Next, how do we convert from a `UType` back to a `UPolytype`? This happens when we have inferred the type of a `let`-bound variable and go to put it in the context; typically, Hindley-Milner systems generalize the inferred type to a polytype. If a unification variable still occurs free in a type, it means it was not constrained at all, so we can universally quantify over it. However, we have to be careful: unification variables that occur in some type that is already in the context do not count as free, because we might later discover that they need to be constrained.

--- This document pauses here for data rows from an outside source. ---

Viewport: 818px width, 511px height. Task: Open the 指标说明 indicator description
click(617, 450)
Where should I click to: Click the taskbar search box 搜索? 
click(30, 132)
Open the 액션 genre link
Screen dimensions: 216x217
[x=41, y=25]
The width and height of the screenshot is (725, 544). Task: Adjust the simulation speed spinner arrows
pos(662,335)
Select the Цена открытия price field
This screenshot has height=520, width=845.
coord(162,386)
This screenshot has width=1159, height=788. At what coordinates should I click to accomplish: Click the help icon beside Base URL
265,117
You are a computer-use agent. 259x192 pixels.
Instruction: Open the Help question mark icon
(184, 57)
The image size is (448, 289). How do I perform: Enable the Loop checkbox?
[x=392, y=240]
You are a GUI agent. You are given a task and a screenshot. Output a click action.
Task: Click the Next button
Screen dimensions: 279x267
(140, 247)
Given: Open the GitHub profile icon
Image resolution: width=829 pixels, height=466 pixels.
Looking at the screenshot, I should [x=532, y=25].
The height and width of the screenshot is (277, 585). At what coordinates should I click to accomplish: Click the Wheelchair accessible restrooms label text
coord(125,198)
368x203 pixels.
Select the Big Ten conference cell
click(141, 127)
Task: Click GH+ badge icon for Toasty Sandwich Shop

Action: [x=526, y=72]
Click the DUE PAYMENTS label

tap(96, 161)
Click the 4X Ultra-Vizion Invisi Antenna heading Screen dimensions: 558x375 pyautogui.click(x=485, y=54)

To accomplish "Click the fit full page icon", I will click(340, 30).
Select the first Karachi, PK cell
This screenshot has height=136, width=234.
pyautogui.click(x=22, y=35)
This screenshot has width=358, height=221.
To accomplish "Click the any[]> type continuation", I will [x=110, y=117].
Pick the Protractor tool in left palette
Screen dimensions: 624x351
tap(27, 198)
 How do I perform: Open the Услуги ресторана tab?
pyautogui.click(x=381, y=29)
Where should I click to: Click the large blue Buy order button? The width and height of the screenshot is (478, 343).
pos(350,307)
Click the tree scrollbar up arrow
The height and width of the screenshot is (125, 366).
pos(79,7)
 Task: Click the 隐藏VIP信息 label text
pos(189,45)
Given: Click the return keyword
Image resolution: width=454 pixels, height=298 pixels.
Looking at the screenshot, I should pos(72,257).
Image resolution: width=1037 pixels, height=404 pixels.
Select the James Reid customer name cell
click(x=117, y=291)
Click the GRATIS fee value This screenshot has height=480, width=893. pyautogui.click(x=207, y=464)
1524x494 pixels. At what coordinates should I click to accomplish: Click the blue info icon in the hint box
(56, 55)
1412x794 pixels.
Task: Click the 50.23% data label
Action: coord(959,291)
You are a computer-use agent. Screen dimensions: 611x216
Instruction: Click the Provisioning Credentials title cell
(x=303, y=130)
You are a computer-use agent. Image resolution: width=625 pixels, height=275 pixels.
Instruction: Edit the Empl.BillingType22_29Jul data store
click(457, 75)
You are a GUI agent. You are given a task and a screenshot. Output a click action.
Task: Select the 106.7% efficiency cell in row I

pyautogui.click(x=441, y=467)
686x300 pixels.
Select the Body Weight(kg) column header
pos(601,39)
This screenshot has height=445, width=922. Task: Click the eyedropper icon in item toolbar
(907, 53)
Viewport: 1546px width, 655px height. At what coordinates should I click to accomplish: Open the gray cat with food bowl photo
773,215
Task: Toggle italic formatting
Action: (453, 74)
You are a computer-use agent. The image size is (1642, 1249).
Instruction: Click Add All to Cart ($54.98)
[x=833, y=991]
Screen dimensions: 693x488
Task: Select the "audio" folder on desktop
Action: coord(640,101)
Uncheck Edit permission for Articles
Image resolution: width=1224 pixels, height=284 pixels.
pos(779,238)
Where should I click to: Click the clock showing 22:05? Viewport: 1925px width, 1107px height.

Also, just before we do the generalization, it’s very important that we use `applyBindings`. `unification-fd` has been collecting a substitution from unification variables to types, but for efficiency’s sake it does not actually apply the substitution until we ask it to, by calling `applyBindings`. Any unification variables which still remain after `applyBindings` really are unconstrained so far. So after `applyBindings`, we get the free unification variables from the type, subtract off any unification variables which are free in the context, and close over the remaining variables with a `forall`, substituting normal type variables for them. It does not particularly matter if these type variables are fresh (so long as they are distinct). But we can’t look only at unification variables! We have to look at free type variables too (this is the reason that our `freeVars` function needs to find both free type and unification variables). Why is that? Well, we might have some free type variables floating around if we previously generated some Skolem variables while checking a polymorphic type. (A term which illustrates this behavior is `\y. let x : forall a. a -> a = y in x 3`.) Free Skolem variables should also be generalized over.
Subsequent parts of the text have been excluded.